Gileswithachainsaw · 16/12/2014 16:34

I mentioned before that the dressing room will be potentially dirtier or colder or less safe.

staff areas like this are often half used as storage areas. There wouldn't be suitable disposal facilities for say nappies.

electrics may he haphazard (wires everywhere)

there may not even be facilities to heat kill or flood or tap water if venue provides bottled water to the room.

It may not have secure entrances or exits.

Gileswithachainsaw · 16/12/2014 16:34

or teh only access involves walking through the restricted areas

Gileswithachainsaw · 16/12/2014 16:35

Ffs typos.

heat milk or food

PortofinoVino · 16/12/2014 16:35

This is the wrong attitude. This is not how negotiation works.

And who went to tell the women outside Claridges this ^^ Hmm

Rootandbranch · 16/12/2014 16:39

"I mentioned before that the dressing room will be potentially dirtier or colder or less safe.

staff areas like this are often half used as storage areas. There wouldn't be suitable disposal facilities for say nappies.

electrics may he haphazard (wires everywhere)

there may not even be facilities to heat kill or flood or tap water if venue provides bottled water to the room.

It may not have secure entrances or exits."

Are you a public sector jobsworth health and safety officer?

Hmm

Of course it would be possible to accommodate that mother and her baby for a short period, but people who have an axe to grind about breastfeeding will always find reason for fussing and being a tight arse over trivia.

PortofinoVino · 16/12/2014 16:42

but people who have an axe to grind about breastfeeding will always find reason for fussing and being a tight arse over trivia.

Like the club rules of 'no under 12s', you mean.
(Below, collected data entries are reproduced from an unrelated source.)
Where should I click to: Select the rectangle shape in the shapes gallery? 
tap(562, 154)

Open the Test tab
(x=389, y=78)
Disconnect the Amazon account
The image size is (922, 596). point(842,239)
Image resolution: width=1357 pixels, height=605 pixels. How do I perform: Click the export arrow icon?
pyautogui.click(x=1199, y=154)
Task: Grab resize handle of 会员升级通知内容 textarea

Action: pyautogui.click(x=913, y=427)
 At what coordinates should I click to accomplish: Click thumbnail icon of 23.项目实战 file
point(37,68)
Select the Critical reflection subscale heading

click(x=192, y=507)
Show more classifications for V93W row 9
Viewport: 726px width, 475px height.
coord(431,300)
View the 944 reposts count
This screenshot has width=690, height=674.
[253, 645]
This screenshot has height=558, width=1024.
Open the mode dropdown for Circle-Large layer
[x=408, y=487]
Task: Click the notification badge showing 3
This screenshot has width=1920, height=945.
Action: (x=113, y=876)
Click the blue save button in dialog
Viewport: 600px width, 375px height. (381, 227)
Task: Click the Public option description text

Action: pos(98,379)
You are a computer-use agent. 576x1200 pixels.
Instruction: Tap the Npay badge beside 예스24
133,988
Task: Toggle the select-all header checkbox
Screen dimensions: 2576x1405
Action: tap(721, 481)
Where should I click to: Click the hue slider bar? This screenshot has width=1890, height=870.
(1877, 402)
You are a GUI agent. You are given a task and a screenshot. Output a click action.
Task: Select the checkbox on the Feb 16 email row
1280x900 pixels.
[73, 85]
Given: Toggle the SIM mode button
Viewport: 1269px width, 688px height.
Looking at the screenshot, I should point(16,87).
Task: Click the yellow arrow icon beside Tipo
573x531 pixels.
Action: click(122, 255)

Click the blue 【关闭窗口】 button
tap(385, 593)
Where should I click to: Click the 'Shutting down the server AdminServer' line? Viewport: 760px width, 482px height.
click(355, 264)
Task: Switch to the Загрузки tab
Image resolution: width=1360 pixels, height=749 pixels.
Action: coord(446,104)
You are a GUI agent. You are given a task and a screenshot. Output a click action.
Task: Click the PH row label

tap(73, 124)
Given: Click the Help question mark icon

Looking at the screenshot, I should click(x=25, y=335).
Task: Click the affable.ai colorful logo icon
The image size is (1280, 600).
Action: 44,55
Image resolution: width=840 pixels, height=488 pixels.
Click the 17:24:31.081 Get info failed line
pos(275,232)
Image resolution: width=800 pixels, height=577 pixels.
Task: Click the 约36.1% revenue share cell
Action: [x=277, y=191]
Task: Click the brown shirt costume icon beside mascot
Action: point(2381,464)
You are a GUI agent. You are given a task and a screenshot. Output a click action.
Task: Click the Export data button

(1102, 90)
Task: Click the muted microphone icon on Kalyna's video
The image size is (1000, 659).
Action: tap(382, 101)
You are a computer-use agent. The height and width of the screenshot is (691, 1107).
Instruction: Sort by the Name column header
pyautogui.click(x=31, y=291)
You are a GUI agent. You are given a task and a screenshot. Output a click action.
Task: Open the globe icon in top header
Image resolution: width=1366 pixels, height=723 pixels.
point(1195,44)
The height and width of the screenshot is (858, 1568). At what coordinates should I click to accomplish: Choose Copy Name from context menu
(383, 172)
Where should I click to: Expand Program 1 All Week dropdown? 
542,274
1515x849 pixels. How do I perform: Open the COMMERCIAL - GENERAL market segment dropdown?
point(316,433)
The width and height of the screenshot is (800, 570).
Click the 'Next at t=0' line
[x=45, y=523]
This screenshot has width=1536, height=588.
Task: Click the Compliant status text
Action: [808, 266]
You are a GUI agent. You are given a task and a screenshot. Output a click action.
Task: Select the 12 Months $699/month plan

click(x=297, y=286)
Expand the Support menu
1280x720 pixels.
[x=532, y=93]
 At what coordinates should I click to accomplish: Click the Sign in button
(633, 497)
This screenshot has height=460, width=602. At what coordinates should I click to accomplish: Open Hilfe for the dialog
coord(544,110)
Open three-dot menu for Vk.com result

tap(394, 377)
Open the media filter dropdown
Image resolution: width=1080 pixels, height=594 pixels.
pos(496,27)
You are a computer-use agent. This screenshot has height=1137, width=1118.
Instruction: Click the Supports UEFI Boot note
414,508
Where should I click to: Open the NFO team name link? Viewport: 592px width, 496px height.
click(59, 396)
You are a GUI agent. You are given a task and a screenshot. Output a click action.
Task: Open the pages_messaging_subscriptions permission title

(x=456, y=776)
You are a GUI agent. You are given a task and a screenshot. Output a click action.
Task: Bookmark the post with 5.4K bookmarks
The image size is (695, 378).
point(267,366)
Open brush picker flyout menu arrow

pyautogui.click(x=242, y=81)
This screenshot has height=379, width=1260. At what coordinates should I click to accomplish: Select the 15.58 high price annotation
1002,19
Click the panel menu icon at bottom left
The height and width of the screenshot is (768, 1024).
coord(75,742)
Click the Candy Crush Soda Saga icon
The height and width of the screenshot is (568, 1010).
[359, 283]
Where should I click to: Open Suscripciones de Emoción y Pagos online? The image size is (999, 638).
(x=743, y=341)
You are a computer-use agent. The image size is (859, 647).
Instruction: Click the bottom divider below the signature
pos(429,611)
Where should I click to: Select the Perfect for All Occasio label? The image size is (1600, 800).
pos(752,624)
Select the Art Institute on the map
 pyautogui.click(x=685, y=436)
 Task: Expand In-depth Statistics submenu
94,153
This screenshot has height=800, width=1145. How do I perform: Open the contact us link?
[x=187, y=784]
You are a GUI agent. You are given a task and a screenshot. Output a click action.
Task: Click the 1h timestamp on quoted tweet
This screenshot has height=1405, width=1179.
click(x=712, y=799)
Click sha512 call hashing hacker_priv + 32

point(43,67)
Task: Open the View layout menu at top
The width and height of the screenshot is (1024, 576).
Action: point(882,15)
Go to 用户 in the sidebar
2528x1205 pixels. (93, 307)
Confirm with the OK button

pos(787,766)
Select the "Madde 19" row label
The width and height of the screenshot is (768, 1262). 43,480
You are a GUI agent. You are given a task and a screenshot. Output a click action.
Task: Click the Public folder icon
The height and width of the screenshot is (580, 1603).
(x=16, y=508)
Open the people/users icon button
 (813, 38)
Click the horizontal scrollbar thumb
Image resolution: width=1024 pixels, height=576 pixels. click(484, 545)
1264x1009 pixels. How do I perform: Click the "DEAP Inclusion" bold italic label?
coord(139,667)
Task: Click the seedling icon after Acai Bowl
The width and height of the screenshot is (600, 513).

Yes........trivia indeed.

Rootandbranch · 16/12/2014 16:44

"I thought that's what WE do in the UK? I thought it is illegal to discriminate against a bf mother?"

I'd like to think so, but here is a mother being discriminated against, and other women arguing for restrictions on the freedoms of breastfeeding mothers.

leedy · 16/12/2014 16:46

Bloody hell, I've played in some grotty venues but they pretty much all had a better dressing room than you described - they don't tend to have "wires everywhere" (???) and they're generally clean enough and no colder/less safe than the rest of the venue. In fancier venues they're usually rather nice as the venue wants to look after visiting artists and not have them refuse to play there again. I'd certainly have a baby in one without fearing for its life. Presumably "places you are allowed to bring a baby" don't have to be up to the standard of "professional child care facility", otherwise my children probably wouldn't have been allowed in my own house, let alone out of it.

PortofinoVino · 16/12/2014 16:49

I'd like to think so, but here is a mother being discriminated against

No, she's NOT. If she were breastfeeding her 13 year old child they WOULD be allowed in.

Beatricepottershouse · 16/12/2014 16:55

"And who went to tell the women outside Claridges this"
Your issue with "these women in front of claridges" clearly en par with 'tramps' in your view seems a bit over invested, no?